*Data to use*:

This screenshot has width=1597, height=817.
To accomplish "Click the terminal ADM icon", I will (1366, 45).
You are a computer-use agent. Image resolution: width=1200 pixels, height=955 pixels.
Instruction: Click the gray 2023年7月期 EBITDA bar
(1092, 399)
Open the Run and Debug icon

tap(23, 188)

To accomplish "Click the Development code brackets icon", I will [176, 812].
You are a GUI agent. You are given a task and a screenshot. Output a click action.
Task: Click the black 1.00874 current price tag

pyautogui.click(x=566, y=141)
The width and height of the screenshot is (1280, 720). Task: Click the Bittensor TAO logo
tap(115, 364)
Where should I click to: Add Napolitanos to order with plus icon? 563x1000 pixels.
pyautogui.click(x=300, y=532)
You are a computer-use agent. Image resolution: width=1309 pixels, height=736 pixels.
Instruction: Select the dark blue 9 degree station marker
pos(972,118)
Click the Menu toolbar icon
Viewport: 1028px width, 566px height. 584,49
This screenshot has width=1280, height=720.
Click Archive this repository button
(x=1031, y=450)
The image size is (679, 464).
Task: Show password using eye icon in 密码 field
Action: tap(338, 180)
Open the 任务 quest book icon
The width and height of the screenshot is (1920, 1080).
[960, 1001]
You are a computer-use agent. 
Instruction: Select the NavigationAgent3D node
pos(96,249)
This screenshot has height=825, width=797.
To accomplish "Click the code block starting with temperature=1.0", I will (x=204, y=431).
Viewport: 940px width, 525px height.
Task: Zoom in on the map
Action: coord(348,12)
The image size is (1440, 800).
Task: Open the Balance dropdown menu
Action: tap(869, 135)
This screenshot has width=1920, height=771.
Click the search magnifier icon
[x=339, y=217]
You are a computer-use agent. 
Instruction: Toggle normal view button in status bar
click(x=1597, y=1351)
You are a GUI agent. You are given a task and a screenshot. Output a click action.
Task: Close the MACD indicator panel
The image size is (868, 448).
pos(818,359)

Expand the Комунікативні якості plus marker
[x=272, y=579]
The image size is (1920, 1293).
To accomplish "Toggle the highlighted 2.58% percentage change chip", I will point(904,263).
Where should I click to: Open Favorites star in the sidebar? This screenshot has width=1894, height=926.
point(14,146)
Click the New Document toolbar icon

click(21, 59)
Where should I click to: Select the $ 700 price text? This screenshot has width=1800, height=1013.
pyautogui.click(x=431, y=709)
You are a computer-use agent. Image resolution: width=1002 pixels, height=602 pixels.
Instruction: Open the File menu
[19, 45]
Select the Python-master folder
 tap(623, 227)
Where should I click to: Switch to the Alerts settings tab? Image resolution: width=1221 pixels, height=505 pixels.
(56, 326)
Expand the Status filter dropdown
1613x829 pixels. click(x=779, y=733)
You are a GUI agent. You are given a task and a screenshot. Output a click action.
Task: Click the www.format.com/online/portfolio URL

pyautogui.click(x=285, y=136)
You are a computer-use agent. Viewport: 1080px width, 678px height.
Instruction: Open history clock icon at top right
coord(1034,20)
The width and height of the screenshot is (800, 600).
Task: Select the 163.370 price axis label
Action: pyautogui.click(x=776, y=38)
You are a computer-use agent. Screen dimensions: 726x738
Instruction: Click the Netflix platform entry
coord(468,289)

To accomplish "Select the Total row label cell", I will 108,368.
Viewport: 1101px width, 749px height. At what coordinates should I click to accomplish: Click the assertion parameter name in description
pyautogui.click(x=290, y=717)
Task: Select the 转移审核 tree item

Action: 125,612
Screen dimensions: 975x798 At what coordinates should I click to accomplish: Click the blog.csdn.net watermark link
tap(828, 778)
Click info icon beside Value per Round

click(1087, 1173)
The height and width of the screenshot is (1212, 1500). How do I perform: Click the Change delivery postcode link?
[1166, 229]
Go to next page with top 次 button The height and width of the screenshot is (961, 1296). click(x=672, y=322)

*Your goal*: Echo the data from the line containing "Where should I click to: Open" through the line containing "tap(623, 227)", both included.

*Output of the task*:
Where should I click to: Open Favorites star in the sidebar? This screenshot has width=1894, height=926.
point(14,146)
Click the New Document toolbar icon

click(21, 59)
Where should I click to: Select the $ 700 price text? This screenshot has width=1800, height=1013.
pyautogui.click(x=431, y=709)
You are a computer-use agent. Image resolution: width=1002 pixels, height=602 pixels.
Instruction: Open the File menu
[19, 45]
Select the Python-master folder
 tap(623, 227)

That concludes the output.